There are many factors that affect the choice of snorkel for a vehicle though these are best discussed in another technical article, but briefly, some issues (other than the obvious ;-) that may not spring to mind are the ability to rotate the air ram (if you ever intend to be caught driving in snow where a forward facing air ram will quickly block with compressed snow and starve the engine of air - with possible engine damage) or indeed the ability of the snorkel to separate rain water from the incoming air prior to reaching the air filter.

But back to the thrust of this article..... In terms of engine performance, the 4.0L V6 in the 120 Series Prado is an interesting one because at 24.1 lb/min of air, this engine has the highest air flow requirements of any petrol engine in the Land Cruiser line-up. Indeed greater than all the diesel engines except for the 1HD-FTE (not available in the 120 Series Prado). See chart below:

Maximum Mass Air Flow
4.0L V6 Petrol
24.1 lb/min
4.7L V8 Petrol
23.6 lb/min
D4D Diesel
23.5 lb/min
1KZ-TE Diesel
17.9 lb/min
1HD-FTE Diesel
29.9 lb/min

A straight forward test is to see the affect of a snorkel on engine performance under the worst possible conditions. That is, stationary on a chassis dyno. This will highlight any deficiency of the snorkel system when compared to standard because the test is conducted with zero air velocity (hence zero positive pressure over atmospheric conditions) to the snorkel air ram. Much like holding your open hand out of the window of a fast moving car, the air ram takes advantage of that additional air flow to move the point of zero positive pressure further inside the snorkel body, thus improving air flow further.

An automatic V6 Grande was used as the test vehicle and 3 full throttle power runs (in 2nd gear) were conducted on the dyno to determine the standard power at the wheels. The best power and torque curve was plotted below (124.7 kW). A Safari SS186HF snorkel was fitted to the Grande and another 3 power runs were conducted. In this case, the lowest power curve was plotted over the standard power curve (127.2 kW).

The result was a worst case net gain of 2.5 kW at the wheels or 2% improvement. This indicates that the Safari SS186HF snorkel delivers a less restrictive air inlet than standard. This also suggests that at speed, the improvement will be greater, however it is all but impossible to conduct accurate and repeatable tests when the vehicle is speeding along. None the less, on the 120 Series, the improvement in engine performance is real and quantifiable under worst case conditions.

What about the Turbo Diesel?

The air intake system on the 1KZ-TE turbo diesel is a good deal more restrictive than that on the 4.0L V6 engine. Just looking at the components used to source air into the air cleaner assembly, the difference is quite startling.

On the turbo diesel for example, air is sourced through a long and narrow air duct shown below.

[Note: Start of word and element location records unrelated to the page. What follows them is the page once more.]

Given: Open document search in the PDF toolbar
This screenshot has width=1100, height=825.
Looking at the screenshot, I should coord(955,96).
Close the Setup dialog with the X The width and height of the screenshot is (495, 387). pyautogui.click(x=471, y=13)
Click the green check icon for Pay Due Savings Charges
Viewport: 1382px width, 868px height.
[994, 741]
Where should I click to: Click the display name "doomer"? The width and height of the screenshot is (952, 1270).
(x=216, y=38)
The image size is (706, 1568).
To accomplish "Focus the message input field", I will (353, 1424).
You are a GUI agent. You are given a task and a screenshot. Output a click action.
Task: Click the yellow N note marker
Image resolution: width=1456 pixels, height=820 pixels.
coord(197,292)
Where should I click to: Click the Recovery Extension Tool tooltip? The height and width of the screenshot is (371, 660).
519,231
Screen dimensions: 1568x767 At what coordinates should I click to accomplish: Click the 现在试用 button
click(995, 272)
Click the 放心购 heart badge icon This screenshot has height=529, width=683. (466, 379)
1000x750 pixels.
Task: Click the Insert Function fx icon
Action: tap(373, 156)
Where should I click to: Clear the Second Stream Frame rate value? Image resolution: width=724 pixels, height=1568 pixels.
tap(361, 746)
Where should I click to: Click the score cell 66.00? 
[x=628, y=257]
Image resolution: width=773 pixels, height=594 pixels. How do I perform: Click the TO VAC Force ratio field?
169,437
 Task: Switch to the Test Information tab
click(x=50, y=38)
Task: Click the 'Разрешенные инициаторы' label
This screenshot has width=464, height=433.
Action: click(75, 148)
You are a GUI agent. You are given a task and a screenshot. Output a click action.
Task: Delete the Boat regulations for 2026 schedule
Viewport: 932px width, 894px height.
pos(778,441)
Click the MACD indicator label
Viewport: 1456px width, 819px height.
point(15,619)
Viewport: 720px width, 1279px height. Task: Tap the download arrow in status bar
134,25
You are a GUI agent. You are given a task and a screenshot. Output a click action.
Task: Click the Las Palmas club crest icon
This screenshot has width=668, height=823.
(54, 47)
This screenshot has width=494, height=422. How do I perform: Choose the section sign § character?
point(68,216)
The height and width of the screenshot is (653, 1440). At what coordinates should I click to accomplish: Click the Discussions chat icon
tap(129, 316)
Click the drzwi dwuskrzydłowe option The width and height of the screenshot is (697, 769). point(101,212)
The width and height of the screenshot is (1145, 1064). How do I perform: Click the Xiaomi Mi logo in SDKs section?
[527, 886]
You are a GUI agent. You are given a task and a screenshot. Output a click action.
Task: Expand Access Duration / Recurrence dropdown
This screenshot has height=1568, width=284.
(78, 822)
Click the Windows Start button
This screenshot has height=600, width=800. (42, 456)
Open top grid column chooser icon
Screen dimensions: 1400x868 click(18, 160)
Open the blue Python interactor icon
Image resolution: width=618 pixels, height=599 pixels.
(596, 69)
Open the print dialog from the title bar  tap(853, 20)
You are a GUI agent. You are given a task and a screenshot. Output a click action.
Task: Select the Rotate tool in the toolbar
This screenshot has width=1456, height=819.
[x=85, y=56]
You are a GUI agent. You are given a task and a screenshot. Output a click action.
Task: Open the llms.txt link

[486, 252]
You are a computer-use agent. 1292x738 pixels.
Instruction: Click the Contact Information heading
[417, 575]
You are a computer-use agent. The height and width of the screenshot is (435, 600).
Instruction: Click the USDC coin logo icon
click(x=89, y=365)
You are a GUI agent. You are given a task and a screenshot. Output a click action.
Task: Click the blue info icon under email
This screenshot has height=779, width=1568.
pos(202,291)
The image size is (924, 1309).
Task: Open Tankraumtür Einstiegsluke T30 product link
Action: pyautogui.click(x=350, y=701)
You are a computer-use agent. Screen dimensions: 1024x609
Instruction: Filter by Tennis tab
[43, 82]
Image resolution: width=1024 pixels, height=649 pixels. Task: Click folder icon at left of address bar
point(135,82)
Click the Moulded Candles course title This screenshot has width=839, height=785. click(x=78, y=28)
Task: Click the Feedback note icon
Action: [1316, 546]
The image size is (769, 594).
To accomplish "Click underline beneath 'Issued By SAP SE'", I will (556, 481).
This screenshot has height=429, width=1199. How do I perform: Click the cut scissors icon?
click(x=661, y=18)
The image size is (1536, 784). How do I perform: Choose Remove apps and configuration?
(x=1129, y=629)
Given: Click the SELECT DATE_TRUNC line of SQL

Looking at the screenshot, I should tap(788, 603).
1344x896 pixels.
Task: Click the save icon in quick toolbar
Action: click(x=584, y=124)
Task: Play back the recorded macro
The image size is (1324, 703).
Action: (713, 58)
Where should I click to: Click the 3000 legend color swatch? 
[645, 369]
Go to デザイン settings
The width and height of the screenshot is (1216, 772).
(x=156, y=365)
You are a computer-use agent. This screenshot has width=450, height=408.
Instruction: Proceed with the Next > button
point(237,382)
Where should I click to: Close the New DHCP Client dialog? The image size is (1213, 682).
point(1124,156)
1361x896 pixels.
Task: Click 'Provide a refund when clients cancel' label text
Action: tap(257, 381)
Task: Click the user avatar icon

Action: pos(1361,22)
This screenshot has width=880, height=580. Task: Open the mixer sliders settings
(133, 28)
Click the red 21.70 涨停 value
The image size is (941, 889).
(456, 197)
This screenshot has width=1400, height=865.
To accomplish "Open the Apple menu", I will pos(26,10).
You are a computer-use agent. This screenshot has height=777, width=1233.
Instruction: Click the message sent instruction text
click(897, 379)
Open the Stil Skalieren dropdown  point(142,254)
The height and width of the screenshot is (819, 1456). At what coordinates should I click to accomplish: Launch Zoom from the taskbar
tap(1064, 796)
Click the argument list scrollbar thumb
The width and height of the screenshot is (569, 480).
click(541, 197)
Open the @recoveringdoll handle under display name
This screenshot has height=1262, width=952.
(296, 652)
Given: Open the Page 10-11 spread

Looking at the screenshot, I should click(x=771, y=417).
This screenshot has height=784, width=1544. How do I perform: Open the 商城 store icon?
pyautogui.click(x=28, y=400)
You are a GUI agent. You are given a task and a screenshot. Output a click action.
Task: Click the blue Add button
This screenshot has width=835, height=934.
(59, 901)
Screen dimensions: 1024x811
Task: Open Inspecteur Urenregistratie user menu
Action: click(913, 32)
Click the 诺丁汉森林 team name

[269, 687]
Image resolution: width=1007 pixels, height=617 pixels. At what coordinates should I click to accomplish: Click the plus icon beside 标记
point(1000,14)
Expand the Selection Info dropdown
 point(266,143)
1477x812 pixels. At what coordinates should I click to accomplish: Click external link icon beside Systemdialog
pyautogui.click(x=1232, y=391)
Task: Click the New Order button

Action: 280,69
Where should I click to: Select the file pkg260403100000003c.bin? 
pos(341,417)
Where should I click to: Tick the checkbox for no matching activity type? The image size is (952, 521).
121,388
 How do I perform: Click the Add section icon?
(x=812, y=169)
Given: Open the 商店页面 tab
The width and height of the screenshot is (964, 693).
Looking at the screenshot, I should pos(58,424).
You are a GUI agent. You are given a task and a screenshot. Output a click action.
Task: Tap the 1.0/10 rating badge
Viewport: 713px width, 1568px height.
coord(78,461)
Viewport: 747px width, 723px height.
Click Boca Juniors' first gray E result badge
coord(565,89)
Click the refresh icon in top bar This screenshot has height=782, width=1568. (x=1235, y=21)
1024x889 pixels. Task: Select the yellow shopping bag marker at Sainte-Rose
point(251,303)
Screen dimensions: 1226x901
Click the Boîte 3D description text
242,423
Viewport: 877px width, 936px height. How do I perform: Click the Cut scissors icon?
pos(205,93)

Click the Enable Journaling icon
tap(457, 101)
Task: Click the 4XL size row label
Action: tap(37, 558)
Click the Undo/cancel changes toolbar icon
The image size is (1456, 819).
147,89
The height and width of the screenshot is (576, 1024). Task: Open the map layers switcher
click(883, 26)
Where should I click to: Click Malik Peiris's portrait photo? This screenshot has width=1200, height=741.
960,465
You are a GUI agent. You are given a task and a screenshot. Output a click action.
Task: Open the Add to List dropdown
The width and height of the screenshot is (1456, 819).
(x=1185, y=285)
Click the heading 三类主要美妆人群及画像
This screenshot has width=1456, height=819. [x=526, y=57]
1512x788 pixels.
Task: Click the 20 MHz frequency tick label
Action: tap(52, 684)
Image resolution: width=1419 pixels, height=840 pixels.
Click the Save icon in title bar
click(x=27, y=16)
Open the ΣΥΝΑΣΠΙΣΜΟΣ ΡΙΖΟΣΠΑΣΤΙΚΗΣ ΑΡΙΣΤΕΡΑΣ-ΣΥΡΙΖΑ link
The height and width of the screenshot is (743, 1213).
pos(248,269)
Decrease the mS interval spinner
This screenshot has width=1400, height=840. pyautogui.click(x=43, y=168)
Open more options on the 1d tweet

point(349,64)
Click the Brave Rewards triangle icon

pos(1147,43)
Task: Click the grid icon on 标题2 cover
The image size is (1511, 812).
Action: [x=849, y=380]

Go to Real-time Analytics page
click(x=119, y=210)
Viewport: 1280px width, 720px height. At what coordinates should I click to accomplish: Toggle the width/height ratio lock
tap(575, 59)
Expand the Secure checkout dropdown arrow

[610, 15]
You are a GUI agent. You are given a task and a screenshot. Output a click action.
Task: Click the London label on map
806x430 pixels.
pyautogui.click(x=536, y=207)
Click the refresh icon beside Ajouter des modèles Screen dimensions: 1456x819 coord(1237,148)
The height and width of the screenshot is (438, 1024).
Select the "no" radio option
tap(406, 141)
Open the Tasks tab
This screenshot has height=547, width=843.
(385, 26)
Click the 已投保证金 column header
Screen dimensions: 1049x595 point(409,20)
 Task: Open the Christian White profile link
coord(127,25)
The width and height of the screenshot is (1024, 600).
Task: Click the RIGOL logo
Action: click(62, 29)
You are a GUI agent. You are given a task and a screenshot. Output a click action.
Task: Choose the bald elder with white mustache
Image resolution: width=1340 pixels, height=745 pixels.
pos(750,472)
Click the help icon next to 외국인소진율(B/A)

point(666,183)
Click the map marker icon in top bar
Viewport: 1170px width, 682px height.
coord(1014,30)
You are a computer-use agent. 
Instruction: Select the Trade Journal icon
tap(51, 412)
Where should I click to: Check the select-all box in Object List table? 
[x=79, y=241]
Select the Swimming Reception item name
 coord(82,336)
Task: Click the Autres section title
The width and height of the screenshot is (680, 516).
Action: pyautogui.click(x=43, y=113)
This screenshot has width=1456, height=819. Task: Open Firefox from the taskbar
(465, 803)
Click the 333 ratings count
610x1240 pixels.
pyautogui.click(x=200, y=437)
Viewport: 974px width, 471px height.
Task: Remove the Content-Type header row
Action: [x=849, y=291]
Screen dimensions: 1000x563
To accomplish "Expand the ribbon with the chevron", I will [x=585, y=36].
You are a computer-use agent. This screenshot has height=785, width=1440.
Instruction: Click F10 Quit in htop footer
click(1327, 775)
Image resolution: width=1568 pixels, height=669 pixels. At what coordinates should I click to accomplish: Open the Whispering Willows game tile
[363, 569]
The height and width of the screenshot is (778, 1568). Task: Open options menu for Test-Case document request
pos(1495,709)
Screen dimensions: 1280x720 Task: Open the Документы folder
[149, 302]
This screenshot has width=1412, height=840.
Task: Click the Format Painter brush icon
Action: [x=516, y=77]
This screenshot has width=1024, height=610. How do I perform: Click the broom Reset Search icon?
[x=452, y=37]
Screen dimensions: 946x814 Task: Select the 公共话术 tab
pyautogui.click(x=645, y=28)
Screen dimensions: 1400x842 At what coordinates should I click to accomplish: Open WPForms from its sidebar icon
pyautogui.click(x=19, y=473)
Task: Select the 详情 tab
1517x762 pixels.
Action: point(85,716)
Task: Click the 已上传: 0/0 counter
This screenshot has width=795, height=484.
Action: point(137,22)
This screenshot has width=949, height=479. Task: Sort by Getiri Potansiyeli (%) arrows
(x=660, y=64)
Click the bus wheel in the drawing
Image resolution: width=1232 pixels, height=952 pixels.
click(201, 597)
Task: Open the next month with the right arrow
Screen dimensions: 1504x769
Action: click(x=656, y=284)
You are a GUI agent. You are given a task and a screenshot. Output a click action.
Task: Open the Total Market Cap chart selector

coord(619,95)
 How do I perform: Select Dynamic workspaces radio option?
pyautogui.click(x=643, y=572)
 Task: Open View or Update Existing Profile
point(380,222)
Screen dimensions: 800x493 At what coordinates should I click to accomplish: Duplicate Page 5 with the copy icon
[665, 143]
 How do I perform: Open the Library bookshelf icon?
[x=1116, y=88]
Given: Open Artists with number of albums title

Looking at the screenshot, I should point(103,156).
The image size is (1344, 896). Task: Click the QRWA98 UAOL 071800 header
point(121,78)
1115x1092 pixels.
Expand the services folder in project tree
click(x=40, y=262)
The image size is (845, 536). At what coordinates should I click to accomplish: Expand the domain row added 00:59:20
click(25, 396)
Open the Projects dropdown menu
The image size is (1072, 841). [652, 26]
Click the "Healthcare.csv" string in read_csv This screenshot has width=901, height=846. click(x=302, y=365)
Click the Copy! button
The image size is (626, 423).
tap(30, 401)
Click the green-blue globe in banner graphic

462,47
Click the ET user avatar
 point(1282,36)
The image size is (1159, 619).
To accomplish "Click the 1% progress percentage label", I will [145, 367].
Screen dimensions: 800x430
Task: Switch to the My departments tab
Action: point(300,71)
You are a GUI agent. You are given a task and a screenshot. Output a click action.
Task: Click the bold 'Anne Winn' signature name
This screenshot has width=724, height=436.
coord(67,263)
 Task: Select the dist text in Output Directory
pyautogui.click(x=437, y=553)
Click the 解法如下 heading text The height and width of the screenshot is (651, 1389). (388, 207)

The air entry is quite small compared to the size of the duct where it meets with the air cleaner body. A comparison is shown below.

On the petrol engine however, there is no such duct. Only a wide and free flowing rubber scoop as shown below from two different angles.

Given the fact that the petrol engine draws a significantly higher mass of air, the sizing is probably appropriate. However, given the performance improvement seen with the petrol engine, the reduction in air restriction for the turbo diesel will be even greater in comparison to the standard arrangement.